Attempts to find safer, and more effective contraceptive methods have long been sought. The sponge of the invention provides a 24-hour period of vaginal conception protection by releasing not only an active spermicide, but also by blocking the entire vaginal fornix cavity, thereby encompassing the external os and providing a wall to prevent the transmission of sexually transmitted diseases, as well as by blocking the cervical cavity to prevent intrusion thereinto. The configuration of the sponge accommodates the female anatomy by embedding the external os into its soft foam construction. Such configuration ensures that a fountain or well of medicated solution is absorbed by capillary action well into the cervical canal.

The sponge of the invention provides for the subsequent absorption and removal of debris after a sexual occurrence. It coats the entire vaginal tissue with a microbiological killing formula during removal, providing for additional protection from sexually transmitted organisms. By its ability to release active formula over a 24-hour period, the sponge of the invention accommodates anticipated as well as multiple sexual episodes. Thus, each time the wearer anticipates coitus, she will cause the implanted sponge to be squeezed by Kegels exercises or other similar naturally occurring bodily movements, to release an effective amount of spermicide.

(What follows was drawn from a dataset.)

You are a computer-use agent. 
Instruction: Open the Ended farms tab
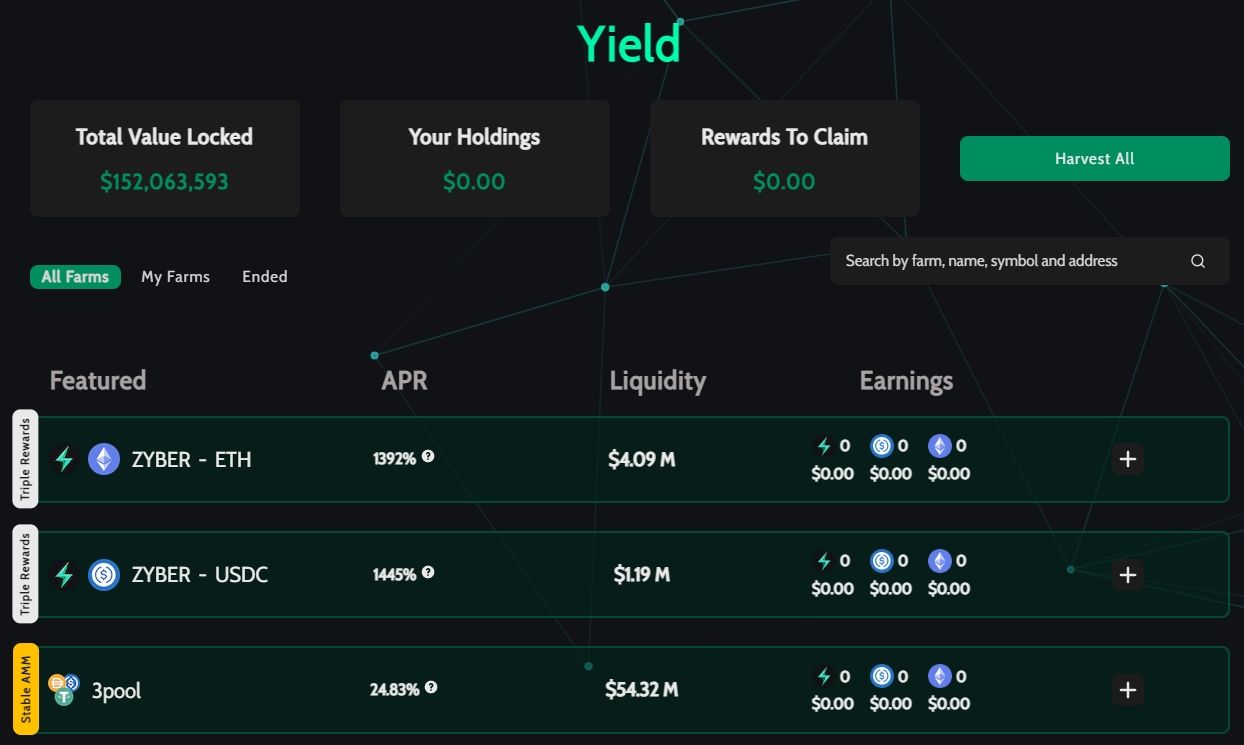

The sponge is completely disposable. It offers the substantial advantage of having no side effects common to oral contraceptives. Its predetermined and controlled level of active ingredients have no side effects common to other barrier or medicament contraceptives, including allergic reactions, lesions, and pain. No additional water or activators are necessary for use. The invention is available for immediate use from its sterile air tight package.

When used as a contraceptive the sponge containing a solution of a spermicide immobilizes sperm five ways:

(a) By completely swabbing the entire vaginal wall upon insertion;

(b) By providing a liquid gasket to prevent sperm from bypassing the fornix cavity;

(c) By release of freely releasable liquid which bathes vaginal tissue during the period of use;

(d) By providing a blocking action by maintaining a "tightly bound" residue within the device; and

(e) Upon removal of the device, by releasing a more active agent.

Use of the Vaginal Sponge Invention for Delivery of other Active Pharmaceutical Agents

Systemic drug products have historically been formulated for administration to the body by oral, buccal, sublingual, rectal, parental, topical, and inhalation routes. The invention provides for vaginal absorption of systemic drugs.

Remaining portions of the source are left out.